Vientiane

10th October 2006

We caught a bus from Vang Vieng to the capital city of Laos, Vientiane. As usual, it was sold to us as a “private mini bus’ exactly the same as the flash new one outside our booking office”. As usual, they lied. An old, racked off mini bus arrived to collect us, then we proceeded to drive around the streets of Vang Vieng for 45 minutes picking other people up. Clearly the concept of ‘private’ was not understood correctly.

We arrived in Vientiane at about 1pm and stayed at a place called Joes guest house. Accommodation here is about 3 x more expensive to the rest of Laos but nowhere near as nice. For a twin room, with shared bathroom it was $8 USD. Elsewhere is Laos it is $6 for twin with bathroom. Lizzie and Gill took a shared bathroom room. I paid the difference for Donna and I to have a private bathroom, as I couldn’t face it.

As dusk approached, we went for a jaunt around the town; checked out the local market; the shops and other points of interest. The buildings are crumbling but have a faint charm about them. The buildings are more European than Asia in style. However, it is the dirtiest city I have ever visited. We stayed overnight, got up early and have booked our bus ticket to Vietnam for that very afternoon.

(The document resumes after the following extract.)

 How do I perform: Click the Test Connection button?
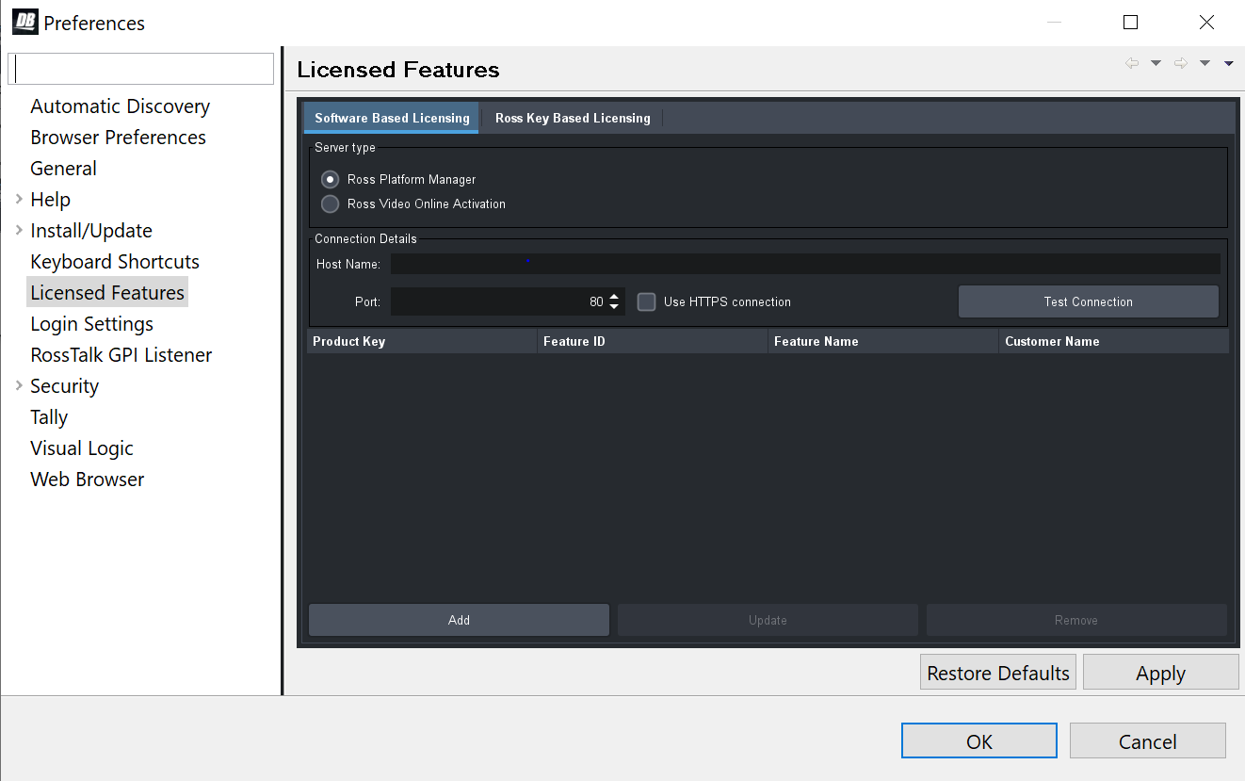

Last night as we were trying to get to sleep, Donna and I were kept awake by some horrendous cat induced noises. It literally sounded like they were being skinned alive or torn apart, which I suppose is all too likely. It sounded as though they were screaming, rather than crying or fighting. Donna and I were quite distressed and it didn’t stop, it went on and on. We’d finally had enough so went to the bedroom window to see if we could identify where the noise was coming from. We heard a man’s voice. We shouted at him. The noise stopped. It was absolutely horrible. It sounded as though they were in a lot of pain. I have no idea what was going on and can’t even begin to imagine what he might have been doing to them, if he was just killing them it wouldn’t have lasted that long.

Last night we caught up with a guy called Karl, who had been travelling with the guys we met trekking and we briefly met after our calamitous Tubing day. He joined us on a visit to the local markets where we tried on all the ridiculous clothes for sale.

The market sells everything you can think of: fridges, hair straighteners, stationary, earrings, animal teeth, skulls, food sellers, real gold, fake gold, genuine oriental antiques, machetes, jade figurines, elephant tusks, mobile phones, hand-made clothes, ball gowns, meal worms… the list is endless. Nothing has a price on and when asked how much anything is, they say $10. As is standard with Asian haggling, after about 5 seconds they come back with $9. Next is “Special Price $7”.  It usually ends up at about $3 or $4 but you have to go through the whole charade or they feel like they’re being ripped off.

We found a lovely little place called ‘JoMa Bakery’ selling lovely home-made bread, pastries, sandwiches, lasagne and proper coffee for the girls. What a treat! It even had a proper toilet, with nice tiles and toilet roll and a hand dryer. The cutting edge of sophistication in Laos.

We leave Vientiane tonight for our 17 hour bus journey to Vietnam and should arrive in Vin, in central Vietnam, some time tomorrow. Karl will be joining us.